But the new president will divide more than unify if he pretends the Capitol incursion happened in a vacuum. He must likewise condemn violence across America instigated by left-leaning agitators and acknowledge there's plenty of blame to go around for a nation more on edge than at any time since the 1960s.
It will be easy for Biden to offer platitudes that please his supporters and earn him plaudits from the mainstream media. Instead, Biden could actually extend a meaningful olive branch.
As of this writing, Facebook, Twitter, YouTube and other digital platforms have severed or restricted Trump's ability to communicate with the American people. Parler, an alternative to Twitter, has been targeted by Apple, Google and Amazon in ways that make its continued existence nearly impossible. These actions reflect the typical take-it-or-leave-it arrogance of virtual monopolies.
In the current environment, conservatives are rightfully alarmed at the prospect of crucial digital platforms being pulled out from under them in response to the support they express for a particular politician or idea. The tech giants are private entities claiming to be following their guidelines, not government agencies violating the First Amendment, but a president can use his bully pulpit to influence their actions.

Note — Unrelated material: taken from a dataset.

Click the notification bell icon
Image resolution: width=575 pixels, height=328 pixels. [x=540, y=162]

There are those who say that Trump abused social media to incite violence. Others read the same tweets and disagree. More disturbing than anything Trump could tweet, though, is the fact that the highest elected officeholder in the land could have his voice virtually silenced by the whims of a handful of unelected Silicon Valley bullies.

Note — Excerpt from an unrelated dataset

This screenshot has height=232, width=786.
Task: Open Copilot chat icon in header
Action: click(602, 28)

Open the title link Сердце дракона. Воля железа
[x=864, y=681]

On January 20, Biden can reassure all freedom-loving Americans, "I vehemently disagree with – and am often repulsed by – nearly everything that Donald Trump and many of his followers say. But in America, we defend the right of others to say things that we may find repugnant. We respond to those who use their words to express hate, ignorance and lies not by forcibly silencing them, but by answering them with love, education and truth."

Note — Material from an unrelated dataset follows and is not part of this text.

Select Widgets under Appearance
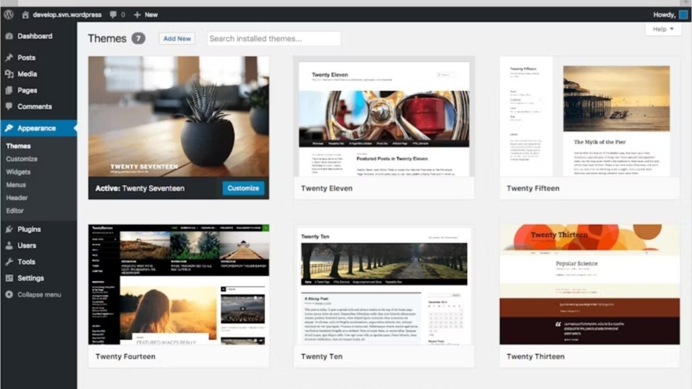692x389 pixels. [18, 172]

Biden could address common justifications used by Big Tech to ban certain people or groups by saying, "Yes, in the United States, freedom is often abused. But it's better to identify those who plan violence or anarchy so we can respond, when necessary, with preemptive action. What we should not fall prey to is the temptation to silence the voices of millions of peaceful and patriotic Americans by eliminating their preferred platforms because of a few bad actors. That's not who we are as Americans."
Biden could further make conservative Americans sit up and take notice by speaking their language, saying, "In the United States, we don't 'cancel' people because their opinions and ideas diverge from what many of us might prefer. We don't exile people for criticising or questioning their government or even our democratic processes – both of which can be constantly fortified by our willingness to consider the voices of all Americans, not just those with whom we agree."